Ele está com deficiência de vitamina C, depois de passar mais de três meses sequestrado por dissidentes das Forças Armadas Revolucionárias da Colômbia (Farc), grupo que não aceitou o acordo de paz celebrado pelo governo com a guerrilha em 2016.
“Esse é o caminho do cemitério”, disse um guerrilheiro a ele e a seu companheiro, Daniel Guggenheim, por volta do meio-dia de 16 de março, ao anunciar o sequestro, apontando uma arma para o peito de Matias.
“Foi a primeira vez que vi uma AR-15 de perto. Ali caiu a ficha de que a gente estava sendo sequestrado e me desesperei”, conta o brasileiro, que teve os olhos vendados para chegar ao primeiro cativeiro.
Antes, foram levados às margens do rio próximo para encontrar dois dos comandantes dos dissidentes, conhecidos pelos codinomes John e Cunhado.
Entre as marcas do sequestro, a mais visível é o fato de José Matias ter emagrecido 20 quilos e o seu companheiro, 17.
Na conversa de mais de duas horas, Matias estava sereno e bem-humorado, mas o rosto ainda abatido trazia as marcas do sequestro que chegara ao fim na manhã de 18 de junho, apenas seis dias antes da entrevista.
O brasileiro e seu companheiro, o suíço Daniel Max Guggenheim, de 67 anos, foram sequestrados na cidade de Corinto, na região do Cauca colombiano, próximo à cidade de Cali, quando viajavam de férias pelo país e viram no GPS a rota mais rápida para chegar a La Plata, destino final do casal. Acabaram se enveredando por um caminho controlado pelos ex-guerrilheiros dissidentes, algo comum em várias regiões do país.
Durante os três meses de cárcere, os dois homens passaram por 11 cativeiros diferentes até serem resgatados pelo Exército da Colômbia. Também foram mantidos reféns Fifi e seu filho, Preto, os cachorrinhos da raça Pomerânia que viajavam com os donos. Os dissidentes das Farc se comunicavam com a filha de Daniel Guggenheim e chegaram a pedir a quantia de US$ 1 milhão, cerca de R$ 5,3 milhões, valor que nunca foi pago.

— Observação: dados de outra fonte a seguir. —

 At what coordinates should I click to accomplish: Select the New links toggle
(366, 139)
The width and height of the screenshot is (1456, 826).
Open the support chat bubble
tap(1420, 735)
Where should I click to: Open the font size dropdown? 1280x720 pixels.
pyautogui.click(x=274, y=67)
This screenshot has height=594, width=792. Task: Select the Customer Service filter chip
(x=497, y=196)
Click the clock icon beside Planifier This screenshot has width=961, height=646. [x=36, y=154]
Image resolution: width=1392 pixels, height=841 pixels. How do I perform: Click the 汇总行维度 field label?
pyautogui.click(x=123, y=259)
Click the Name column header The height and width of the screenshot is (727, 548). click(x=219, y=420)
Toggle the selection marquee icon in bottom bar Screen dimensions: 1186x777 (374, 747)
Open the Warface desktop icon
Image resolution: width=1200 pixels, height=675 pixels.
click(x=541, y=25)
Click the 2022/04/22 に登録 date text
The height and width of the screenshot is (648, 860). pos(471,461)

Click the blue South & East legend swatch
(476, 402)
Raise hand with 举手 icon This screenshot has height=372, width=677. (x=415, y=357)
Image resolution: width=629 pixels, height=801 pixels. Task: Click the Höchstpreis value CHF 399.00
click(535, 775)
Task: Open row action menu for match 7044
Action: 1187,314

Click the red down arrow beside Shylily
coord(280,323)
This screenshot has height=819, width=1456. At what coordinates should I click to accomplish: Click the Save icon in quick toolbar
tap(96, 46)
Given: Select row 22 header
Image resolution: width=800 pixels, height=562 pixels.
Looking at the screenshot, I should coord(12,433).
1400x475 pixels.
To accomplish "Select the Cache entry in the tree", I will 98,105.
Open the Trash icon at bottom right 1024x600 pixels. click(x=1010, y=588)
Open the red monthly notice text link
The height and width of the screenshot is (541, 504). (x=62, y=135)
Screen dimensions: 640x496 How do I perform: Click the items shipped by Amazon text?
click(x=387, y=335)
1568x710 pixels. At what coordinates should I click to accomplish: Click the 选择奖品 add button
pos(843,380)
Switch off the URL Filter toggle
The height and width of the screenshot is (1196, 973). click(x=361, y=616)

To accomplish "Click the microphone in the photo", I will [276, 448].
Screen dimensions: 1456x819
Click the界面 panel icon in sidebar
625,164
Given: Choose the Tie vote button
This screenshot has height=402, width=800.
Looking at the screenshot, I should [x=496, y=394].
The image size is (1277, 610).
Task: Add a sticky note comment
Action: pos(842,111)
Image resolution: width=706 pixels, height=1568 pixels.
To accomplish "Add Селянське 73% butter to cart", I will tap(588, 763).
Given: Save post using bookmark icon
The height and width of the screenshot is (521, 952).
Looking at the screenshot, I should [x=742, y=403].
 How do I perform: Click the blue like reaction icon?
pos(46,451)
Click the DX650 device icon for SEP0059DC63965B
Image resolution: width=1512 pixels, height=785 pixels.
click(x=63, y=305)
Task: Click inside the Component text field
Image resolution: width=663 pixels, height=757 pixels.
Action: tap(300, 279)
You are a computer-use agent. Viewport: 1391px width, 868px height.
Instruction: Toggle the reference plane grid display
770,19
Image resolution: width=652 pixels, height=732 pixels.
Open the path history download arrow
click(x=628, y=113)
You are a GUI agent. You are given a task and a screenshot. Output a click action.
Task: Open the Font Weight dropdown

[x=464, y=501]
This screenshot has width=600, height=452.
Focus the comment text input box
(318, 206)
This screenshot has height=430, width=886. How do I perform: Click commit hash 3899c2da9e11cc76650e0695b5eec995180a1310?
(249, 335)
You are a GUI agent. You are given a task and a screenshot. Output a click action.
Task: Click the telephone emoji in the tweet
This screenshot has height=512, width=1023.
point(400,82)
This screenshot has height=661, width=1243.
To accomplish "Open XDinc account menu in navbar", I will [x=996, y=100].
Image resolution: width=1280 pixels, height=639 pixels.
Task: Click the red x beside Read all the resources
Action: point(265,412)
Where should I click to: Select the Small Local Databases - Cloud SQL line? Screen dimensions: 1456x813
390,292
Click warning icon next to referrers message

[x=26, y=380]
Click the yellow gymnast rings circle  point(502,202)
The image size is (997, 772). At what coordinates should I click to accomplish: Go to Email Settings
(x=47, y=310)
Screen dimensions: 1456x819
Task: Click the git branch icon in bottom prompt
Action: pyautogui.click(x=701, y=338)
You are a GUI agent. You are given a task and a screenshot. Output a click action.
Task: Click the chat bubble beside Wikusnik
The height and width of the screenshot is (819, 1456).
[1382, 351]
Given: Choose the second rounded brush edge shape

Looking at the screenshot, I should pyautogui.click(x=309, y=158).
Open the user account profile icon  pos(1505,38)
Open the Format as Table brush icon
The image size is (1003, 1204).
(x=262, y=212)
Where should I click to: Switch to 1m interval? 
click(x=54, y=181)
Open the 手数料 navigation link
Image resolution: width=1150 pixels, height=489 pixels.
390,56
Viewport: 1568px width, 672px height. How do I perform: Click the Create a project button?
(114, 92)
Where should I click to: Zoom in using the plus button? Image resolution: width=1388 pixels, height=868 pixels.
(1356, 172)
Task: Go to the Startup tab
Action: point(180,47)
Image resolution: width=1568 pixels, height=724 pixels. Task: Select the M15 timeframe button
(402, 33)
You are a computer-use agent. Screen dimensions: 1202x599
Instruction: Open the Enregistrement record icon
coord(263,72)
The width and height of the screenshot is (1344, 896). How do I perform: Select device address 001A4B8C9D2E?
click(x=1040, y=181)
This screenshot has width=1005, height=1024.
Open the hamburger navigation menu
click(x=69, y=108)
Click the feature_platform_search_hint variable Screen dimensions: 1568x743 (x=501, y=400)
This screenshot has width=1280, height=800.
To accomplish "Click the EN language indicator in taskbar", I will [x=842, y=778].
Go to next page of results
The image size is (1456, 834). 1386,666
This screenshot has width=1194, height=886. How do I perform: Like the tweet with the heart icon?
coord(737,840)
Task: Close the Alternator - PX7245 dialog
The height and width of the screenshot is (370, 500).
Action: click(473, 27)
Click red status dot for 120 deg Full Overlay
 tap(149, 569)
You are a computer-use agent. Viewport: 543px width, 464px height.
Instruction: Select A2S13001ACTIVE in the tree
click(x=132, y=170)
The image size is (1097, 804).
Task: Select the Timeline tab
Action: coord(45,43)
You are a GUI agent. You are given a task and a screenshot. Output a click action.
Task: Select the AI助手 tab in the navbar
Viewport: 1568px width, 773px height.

Matias conta que, apesar das más condições em algumas das casas onde ficaram, em quase todas tinham um quarto próprio com cama de casal, faziam três refeições por dia (“tinha comida mas não tinha vitamina, era sempre arroz, batata frita, ovo, biscoito”) e podiam sair do quarto por algumas horas para ver novelas ou notícias na televisão, sem nunca, no entanto, terem visto qualquer notícia sobre o próprio sequestro. Também os cachorros recebiam ração.
Os dissidentes das Farc também permitiram que o casal continuasse tomando os remédios para pressão alta, no caso de José, e para arritmia cardíaca, no caso de Daniel.
Maconha e café de fachada
Gaúcho de Carazinho, ex-soldador e hoje técnico de vendas, Matias afirmou ter visto plantações de maconha em todos os cativeiros por onde passou, e algumas de coca, e que a plantação de café, também abundante, era usada para esconder os cultivos ilícitos.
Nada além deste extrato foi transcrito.